Achtung – Panzer! On 12 March 1938, the tanks led the parade. At the head of the XVI Army Corps, Heinz Guderian was finally about to see his dream come true. The first German tank had been built in 1918, in a run of twenty; it was a heavy metal carcass, a two-hundred-horsepower box, a fat baby-buggy, slow and cumbersome to manoeuvre. At the end of the First World War, one of them met an English tank in head-to-head combat and was blown to smithereens. While tanks had made significant progress since that first baptism of fire, there was still a long way to go. The Panzer IV, which for a time would be the queen of the battlefield, was still in its infancy on that day in March 1938. Produced by Krupp, that little tank was still a rather mediocre war machine. Its armour was too light, unable to withstand antitank shells, and its gun was effective only on soft targets.

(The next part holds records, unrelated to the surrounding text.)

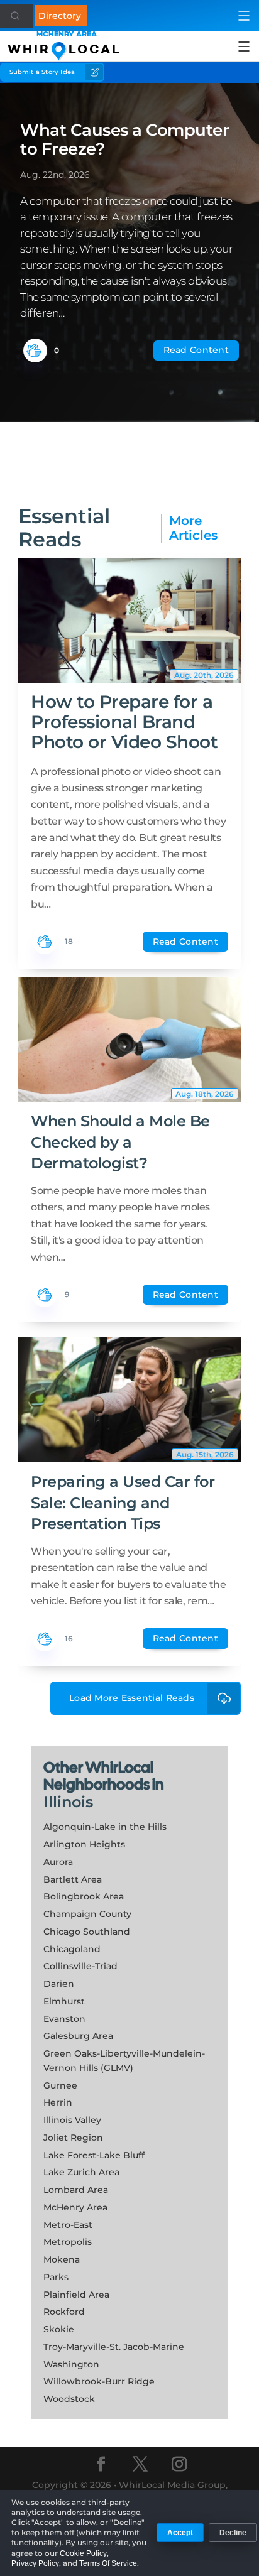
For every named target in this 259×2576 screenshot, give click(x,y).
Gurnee (60, 2085)
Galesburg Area (78, 2035)
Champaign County (87, 1914)
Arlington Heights (84, 1844)
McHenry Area (75, 2207)
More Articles (193, 528)
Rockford (64, 2311)
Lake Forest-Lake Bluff (94, 2155)
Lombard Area (75, 2189)
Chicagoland (72, 1949)
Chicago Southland (86, 1931)
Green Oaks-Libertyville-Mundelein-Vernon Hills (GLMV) (124, 2060)
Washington (71, 2364)
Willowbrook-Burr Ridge (99, 2381)
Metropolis (67, 2241)
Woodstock (69, 2399)
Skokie (58, 2329)
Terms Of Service (108, 2563)
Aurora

The Panzer II was even smaller, a real sardine tin. It was quick and nimble, but it couldn’t pierce the armour of an enemy tank, while remaining vulnerable itself. It was obsolete the minute it rolled out of the factory. In fact, it had been intended only for training purposes, but production lagged, war was declared sooner than expected, and it was put into active service. As for the Panzer I, it was really just a tankette, with room for only two men who sat directly on the metal floor, like yoga instructors. It was too fragile and its armament too weak, but at least it was cheap to make – hardly more expensive than a tractor.